Testing HTML tables please ignore

Profitability/Ratios (%) PCJ TBZ Thangamayil Gitanjali Titan
EBIT margin (3-yr avg.) 10.1 6.7 8.6 9.0 8.7
PAT margin (3-yr avg.) 7.7 3.0 4.3 5.0 6.1
RoE (3-yr avg.) 54.4 38.1 42.5 35.0 39.0
RoCE (3-yr avg.) 43.1 25.5 32.6 32.0 57.0

hi excel,

thanks for analysis on pcj and jewellery companies in general.just had some doubts,if you could help out if you had done an analysis.

1). What happens if the price of gold remains same or falls by 10%,how much do you think it will affect the eps,in that case is it only the making charges that they chrge the customer the source of income.In the past before hallmark im sure the jewellers made a killing by dishing out suspect gold.im sure that is not possible now.

2.if somebody is taking debt at 12-13% for inventory,would he be able to generate that returns greater than that if there were no inventory gains,

3.How do they charge for the diamond jewellery.

Atleast on the buying patterns,there seems to be a regional bias.A person in kerala would buy from alukkas,josco or the numerous other ones.So it is not easy for a regional player to set up a pan-india presence easily.I think they will have to grow in their regional turfs.

Hi Biju, there are two possible effects of the gold price fall 1.devaluation of inventory — now this is not applicable to PCJ as they lease the gold instead of owning it. 2. Lower gold price could effect the consumer sentiment hurting the sales — I am not sure how this would work.on your second question ---- as they borrow the gold the cost of which is 5-6% and not 12-13%. Also if you have inventory turnover of 4x then you hold an item for an average of 3 months therefore in that case your inventory cost falls to 1 to 1.5%. I don’t know how the diamond Jewellery is sold what I know is that it is high margin 30% business.

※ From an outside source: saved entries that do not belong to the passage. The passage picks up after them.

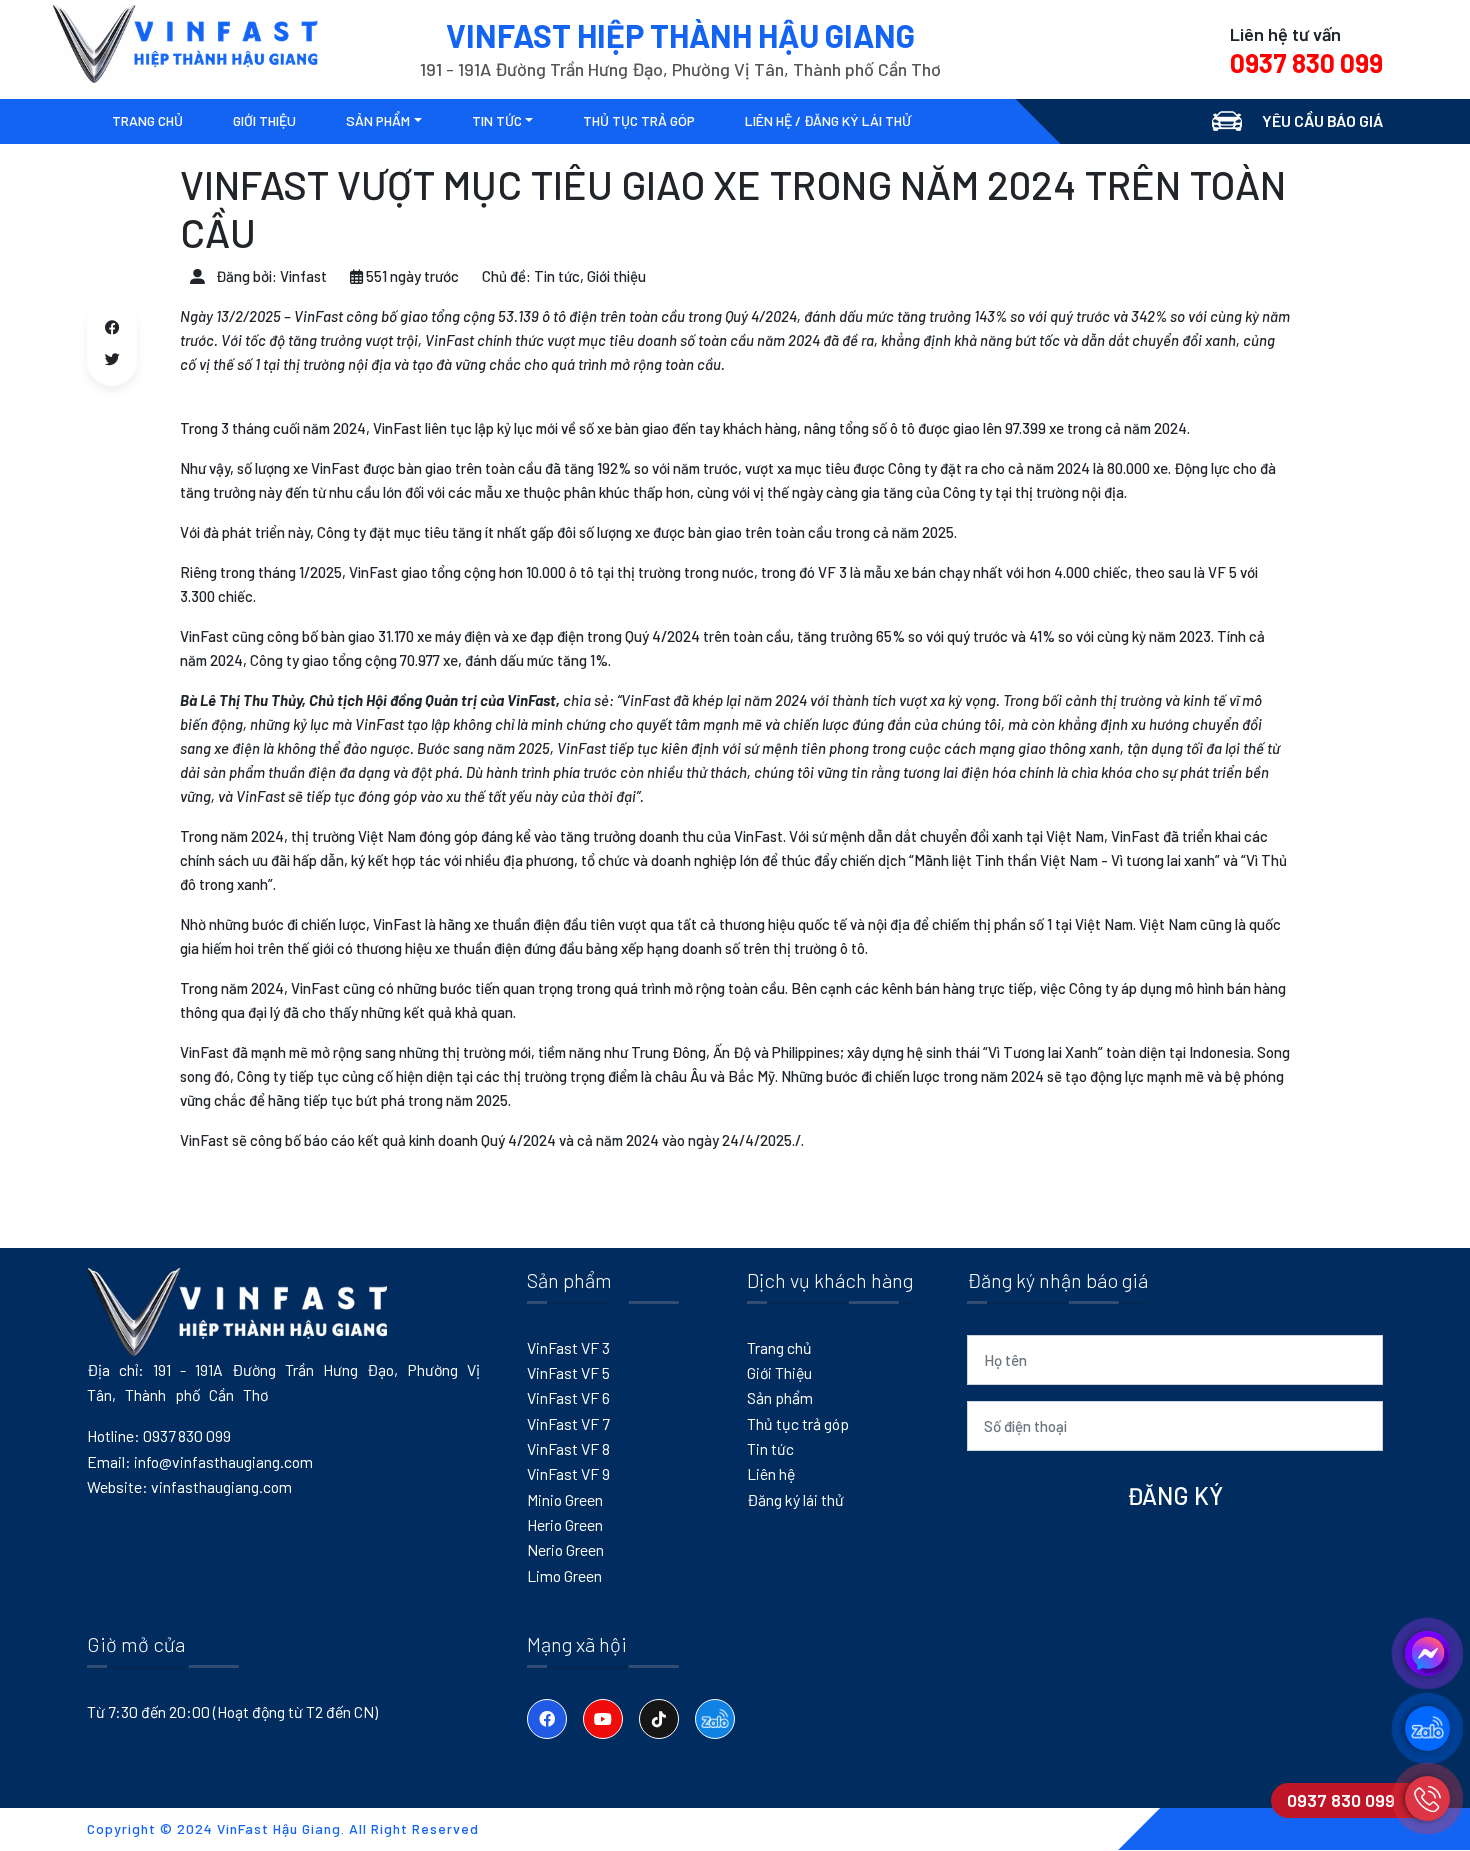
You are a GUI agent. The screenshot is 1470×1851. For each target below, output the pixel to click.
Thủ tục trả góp (639, 120)
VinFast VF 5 (568, 1372)
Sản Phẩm (378, 120)
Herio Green (565, 1524)
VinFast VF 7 (568, 1423)
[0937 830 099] (1427, 1798)
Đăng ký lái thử (795, 1499)
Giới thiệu (264, 120)
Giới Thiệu (779, 1372)
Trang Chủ (147, 120)
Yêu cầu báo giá (1322, 120)
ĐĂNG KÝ (1175, 1495)
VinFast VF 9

I think it is very hard to judge the value of diamond and that is Where jewellers make a killing.

Life of Balram Garg - the promoter of PC Jeweller.

http://www.indianjeweller.in/contentview.aspx?page=2&item=6139

Link: http://www.indianjeweller.in/contentview.aspx?page=2&item=6139 http://www.indianjeweller.in/contentview.aspx?page=2&item=6139 Link: http://www.indianjeweller.in/contentview.aspx?page=2&item=6139

Thanks

Link: http://www.indianjeweller.in/contentview.aspx?page=2&item=6139 http://www.indianjeweller.in/contentview.aspx?page=2&item=6139 Link: http://www.indianjeweller.in/contentview.aspx?page=2&item=6139

Thanks

One more comparative table from the report

Playersâ profile Unit PCJ TBZ Thangamayil Gitanjali Titan (tanishq)
Sales (FY12) mn 30,419 13,854 11,136 77,554 70,450
Sales 3-yr CAGR % 69% 27% 66% 42% 32%
No. of stores (POS) in FY12 24 15 15 4000 163
Current sq ft (FY12) sq ft 137,937 52,000 34,000 1,700,000 461,000
Average store size (FY12) sq ft 5,747 3,467 2,267
Diamond-studded jewellery sales (FY12) % ~32 ~25 ~5 ~55 ~75
Retail model Own stores Own stores Own stores Franchisees, SIS, own Franchisees
stores and distributors

excel,

went through the crisil report,it says gold is on loan from bullion companies and the rate paid to them is the rate at which the gold is ultimately sold to the customer within the credit period ,looks like lot of record keeping to do,it protect the company if there is a sudden drop in prices.However inventory gains like in the case of Thangamayil are also not there.

So if there is a inventory turnover of 3 months and the credit period is 3 months would there be interest and how did you calculate the 5-6% interest,where can i find the annual reports/financials.

I also found in the crisil report their plans to expand to south/west which seems odd,when they have the full north to them.

Hi Biju,

That means that a part of thangamayils profit comes from speculating in gold. That is by holding gold inventory. This has been working fine till now but what happens when gold prices are in downward spiral? Could halve the profit?

I got this number of 5-6% annual rate from someone in the industry.

I think it makes sense for them to open stores in large southern city where there is North Indian diaspora but agree that they should not foray in smaller towns.

TBZs stores are doing brisk business in south and east with the help of Marwari and Mumbai diaspora in those cities.

Just imagine if you are a North Indian staying in Bangalore would you prefer PCJ, Titan or a joy allukkas?